[Exercise directions] Would you print the records below from the first line through the line containing "[tab] (497, 304)", skipping the pictures?

*-*-*

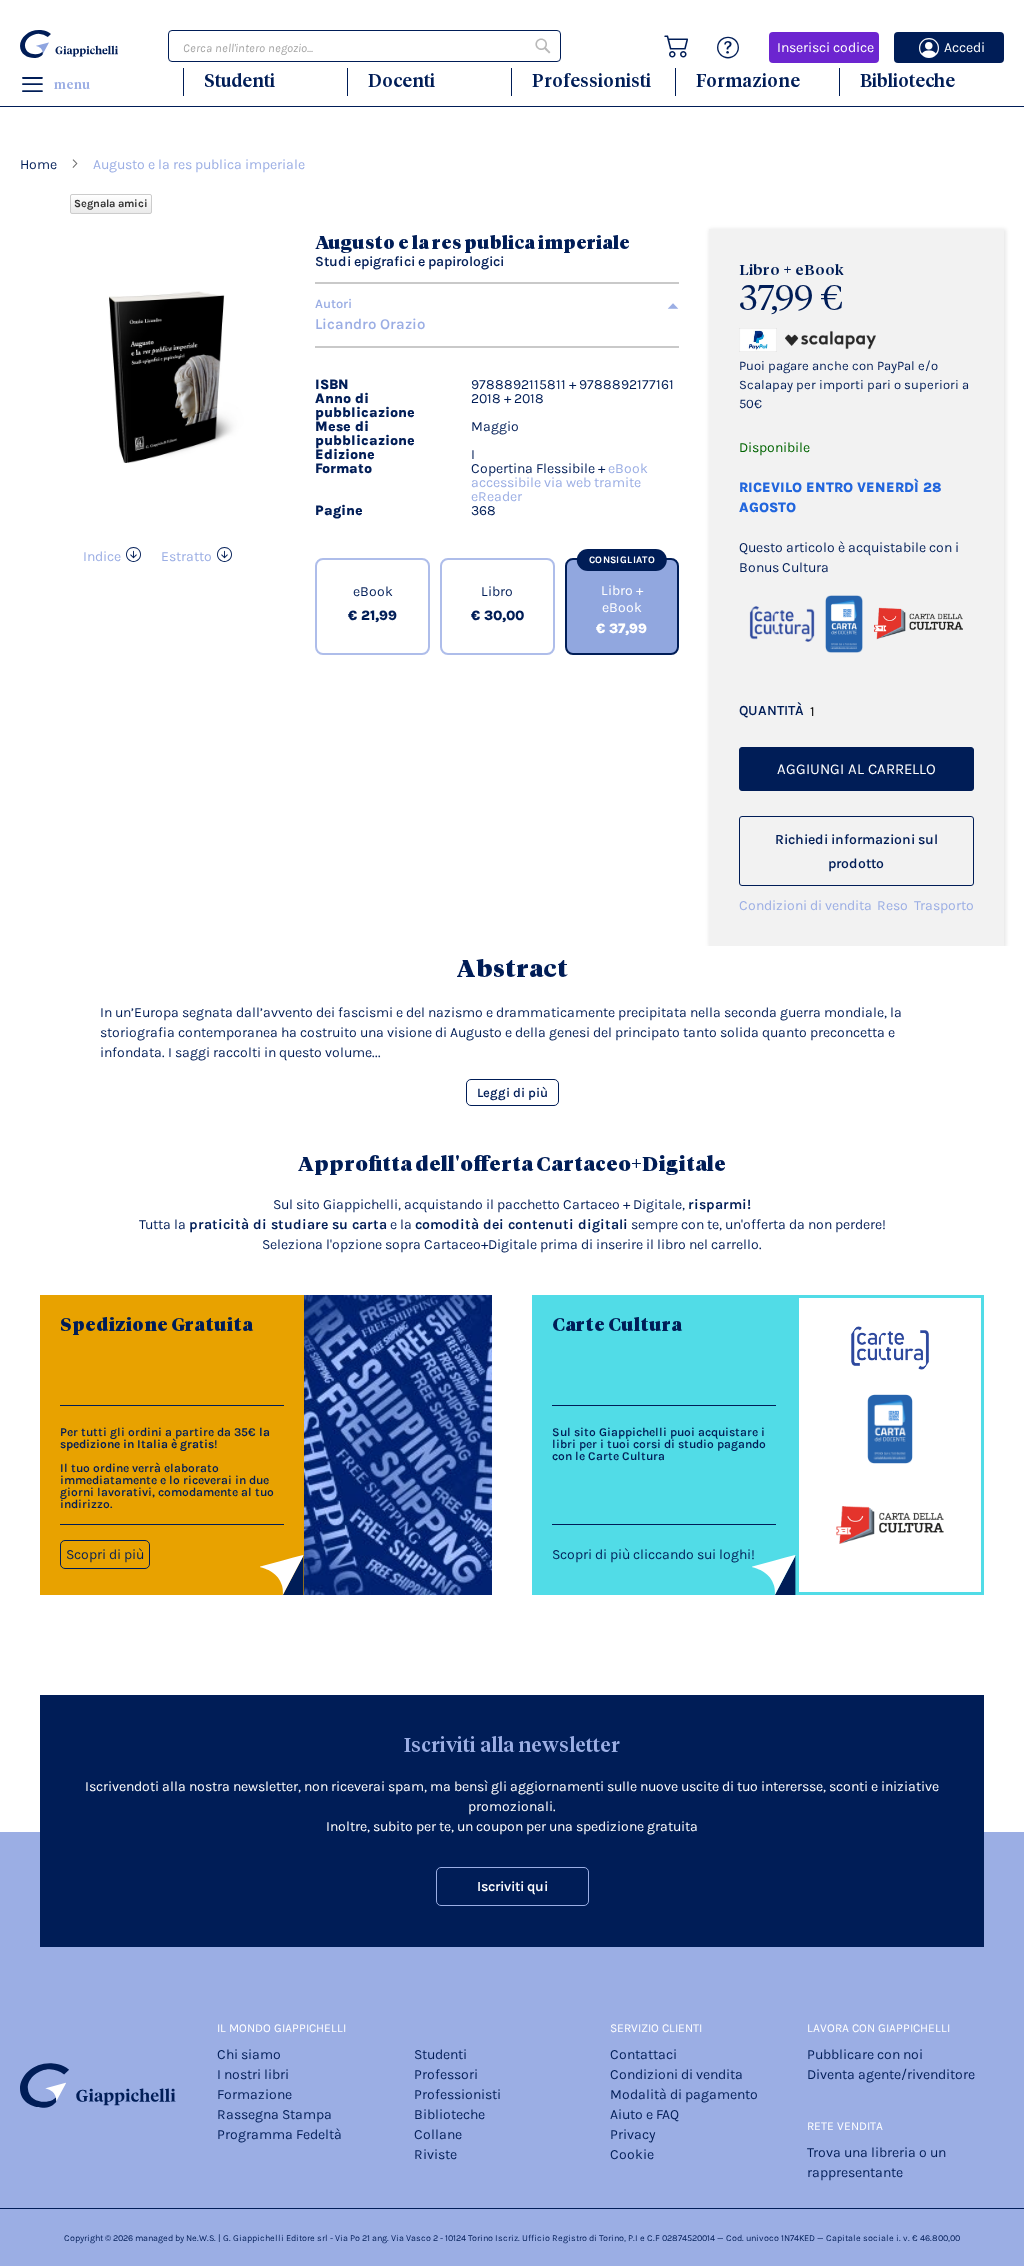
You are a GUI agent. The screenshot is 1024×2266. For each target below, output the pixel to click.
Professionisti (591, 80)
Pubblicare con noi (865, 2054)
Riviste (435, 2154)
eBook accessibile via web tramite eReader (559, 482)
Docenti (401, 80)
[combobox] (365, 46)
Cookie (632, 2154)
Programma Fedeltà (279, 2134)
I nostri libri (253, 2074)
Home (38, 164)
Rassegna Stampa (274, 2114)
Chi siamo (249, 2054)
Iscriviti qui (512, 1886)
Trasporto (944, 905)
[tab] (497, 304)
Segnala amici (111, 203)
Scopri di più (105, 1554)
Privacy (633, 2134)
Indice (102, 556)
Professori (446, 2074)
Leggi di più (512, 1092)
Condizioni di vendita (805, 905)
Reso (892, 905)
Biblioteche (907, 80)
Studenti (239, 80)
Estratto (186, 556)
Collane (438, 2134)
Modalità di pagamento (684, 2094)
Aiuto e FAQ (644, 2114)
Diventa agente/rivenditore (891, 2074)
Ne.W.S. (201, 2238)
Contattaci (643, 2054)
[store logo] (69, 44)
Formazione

*-*-*

[Solved problem]
You are a GUI agent. The screenshot is 1024×2266. For each target below, output the pixel to click.
Professionisti (591, 80)
Pubblicare con noi (865, 2054)
Riviste (435, 2154)
eBook accessibile via web tramite eReader (559, 482)
Docenti (401, 80)
[combobox] (365, 46)
Cookie (632, 2154)
Programma Fedeltà (279, 2134)
I nostri libri (253, 2074)
Home (38, 164)
Rassegna Stampa (274, 2114)
Chi siamo (249, 2054)
Iscriviti qui (512, 1886)
Trasporto (944, 905)
[tab] (497, 304)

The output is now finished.